Plusieurs laboratoires ont préféré un accord à l'amiable
A l’annonce de cette décision de justice, le groupe a immédiatement informé qu’il ferait appel. "Janssen n'a pas provoqué la crise des opiacés dans l'Oklahoma", assure Michael Ullmann, vice-président et directeur juridique de Johnson & Johnson.
S’il n’est pas le seul groupe à avoir été poursuivi en justice, plusieurs laboratoires ont préféré un accord à l’amiable, moyennant finances. Parmi eux, le groupe Purdue Pharma, vendeur d’OxyContin, qui a réglé 270 millions de dollars avant le procès. L’Israélien Teva a quant à lui négocié un accord à 85 millions.
En tout, près de 2 000 autres plaintes ont été déposées contre les fabricants de médicaments opiacés par diverses juridictions américaines.
47 000 décès par overdose aux Etats-Unis en 2017
Au total, depuis le début des années 2000, 300 000 personnes sont décédés des suites d'une overdose aux Etats-Unis. En 2017, 47 000 décès de ce genre ont été comptabilisés dans le pays. Pour nombre de ces victimes, la dépendance provenait d’une sur-prescription de médicaments antidouleurs. Le voisin canadien est également largement touché par cette crise des opioïdes. Entre janvier 2016 et mars 2018, environ 8 000 personnes seraient mortes à cause de ce problème.
Quant à la France, si les chiffres sont moins importants, le phénomène n’en est pas moins inquiétant. Depuis les années 90, les prescriptions d’antalgiques opioïdes (tramadole, codéine…) ont explosé pour concerner 10 millions de personnes en 2015. En 2017, ils représentaient 22% de l’ensemble des antidouleurs consommés pour prendre en charge les douleurs cancéreuses certes mais également pour soulager les douleurs chroniques dont souffrent 10 à 12 millions de Français. Quant aux opioïdes forts (oxycodone, morphine, fentanyl), leur prescription a augmenté de 150% en dix ans.

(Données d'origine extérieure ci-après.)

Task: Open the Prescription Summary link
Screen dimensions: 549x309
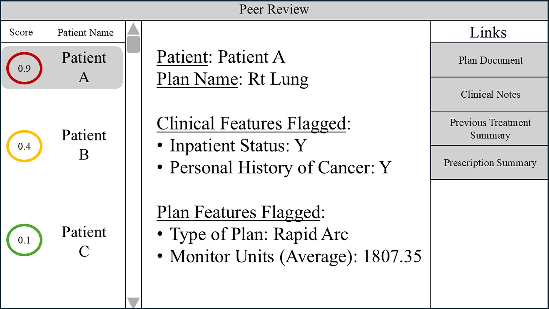Action: [490, 163]
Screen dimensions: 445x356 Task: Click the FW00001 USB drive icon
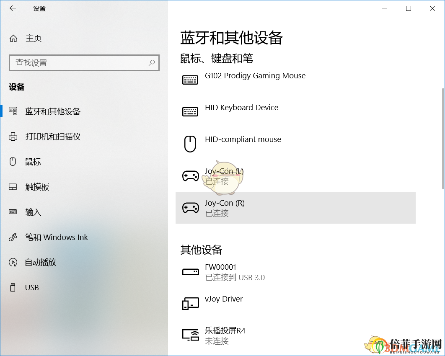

Mais peu importe qu’ils soient "forts" ou "faibles", les médicaments à base d’opiacés entraînent des risques graves d’addiction et de surdosage. En 15 ans, le nombre d’hospitalisations pour addiction a donc augmenté de 167%. Quant au nombre de morts par overdose à cause de ces médicaments, il est lui aussi en forte croissance. "Ce sont quelques centaines de décès par an, au minimum 200, peut-être entre 500 et un millier. Mais c’est probablement déjà trop", expliquait Nicolas Luthier, directeur de l’Observatoire français des médicaments antalgiques (OFMA), à Libération dans un article consacré au sujet.